O táxi não subiu o morro, mas tinha um carro de um amigo da Lívia me esperando para levar ate em casa.
Esse motorista já não era falante, pelo contrário era sério e desconfiado,
Pelo menos pude observar o morro.
Como pode viver tanta gente ali ?São tantas casas, tantas ruazinhas..
Vi homens armados na entrada de uma viela e senti um leve arrepio, será que era mesmo uma boa idéia essa viagem ?
A entrada da casa não havia mudado nada, era exatamente como eu me lembrava! A mesma cor azul bem preservada, as plantinhas na entrada, e a porta de madeira, me sentiram em casa!
A tia Lúcia, me recebeu na porta com um abraço cheio de amor, e lágrimas nos olhos.
- Alice que saudade de você, minha filha! – Disse ela com uma voz carregada de emoção
Eu também me emocionei, era tão bom estar ali!
Enquanto conversávamos sentadas no sofá, observei os quadros nas paredes, os móveis... tudo era como eu me lembrava, poucos detalhes estavam diferentes.
A tia Lúcia sempre foi muito organizada, e caprichosa.
Ela tinha cinco anos a mais que a minha mãe, era muito bonita também, mas modesta
Não ligava para roupas, dedicou a vida ao trabalho e a criação da Lívia.
Fazia alguns anos que ela havia se casado, e parecia estar muito feliz, eu também estava feliz por ela!
Comi um bolo delicioso, e enquanto a tia Lucia organizava a cama que eu iria dormir, acabei cochilando no sofá, nem um lar era tão meu quanto aquele!
Acordei com a Lívia em cima de mim, me abraçando e falando sem parar, ela desde criança era intensa, eu sempre fui mais ponderada.
- Caraca como você ta linda!!! Vai fazer sucesso no morro, nunca vi uma ruiva natural por aqui !!! – Ela disse em tom irônico.
A Lívia falava mais que o motorista do táxi!
- Hoje eu vendi muito naquele shopping! Chega final de ano o que dá de turista não é brincadeira, mas amanhã eu saio de férias e a gente vai curtir esse Rio para valer, o caio conhece umas baladas incríveis, você vai curtir!
- Quem é caio ?- Perguntei
- Meu irmão postiço, é filho do Mauro, marido da minha mãe.
Eu já te falei dele poxa!
- Sim, verdade – Respondi sem me lembrar de fato...
- E tem mais! o caio comanda isso aqui tudinho, ele é o chefe do morro – Disse Lívia toda orgulhosa
- Nossa, a tia Lúcia sabe disso?
- Claro que sabe, morre de preocupação, ela tem ele como um filho.
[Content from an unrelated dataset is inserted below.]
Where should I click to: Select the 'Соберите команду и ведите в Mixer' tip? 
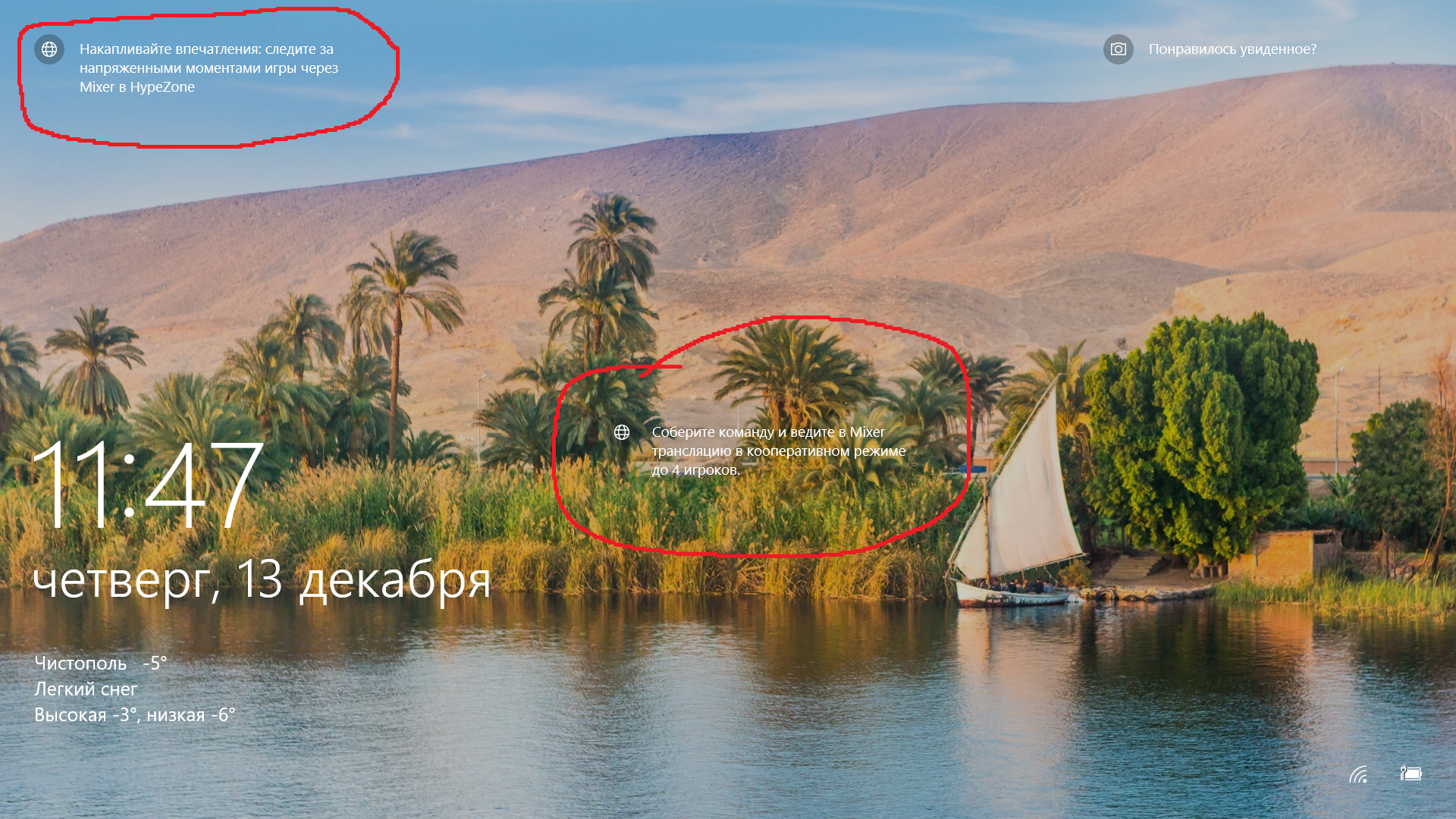[x=779, y=451]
Mas esse assunto é meio tabu aqui em casa sabe. O Mauro não aceita nenhum dinheiro do caio. Parece bobo, o cara não tem nem onde colocar tanto dinheiro, e o Mauro fica nessas de ‘não aceito dinheiro sujo’, cada bobagem. – Disse Lívia em tom de desprezo.
Fiquei preocupada, ela percebeu e mudou de assunto.
- Vai lá tomar um banho, que depois vou eu, se arruma bem linda que hoje é sextaaaa
E saiu dançando em direção a cozinha, eu estava exausta da viagem, mas não tanto para deixar de sair e viver um pouco.
Ainda era cedo, e pelo que a tia Lucia tinha dito o marido dela chegava tarde do restaurante em que trabalhava, por isso sai do banheiro despreocupada de toalha, e secando o cabelo.
Tomei um susto ao me deparar com um homem no quarto.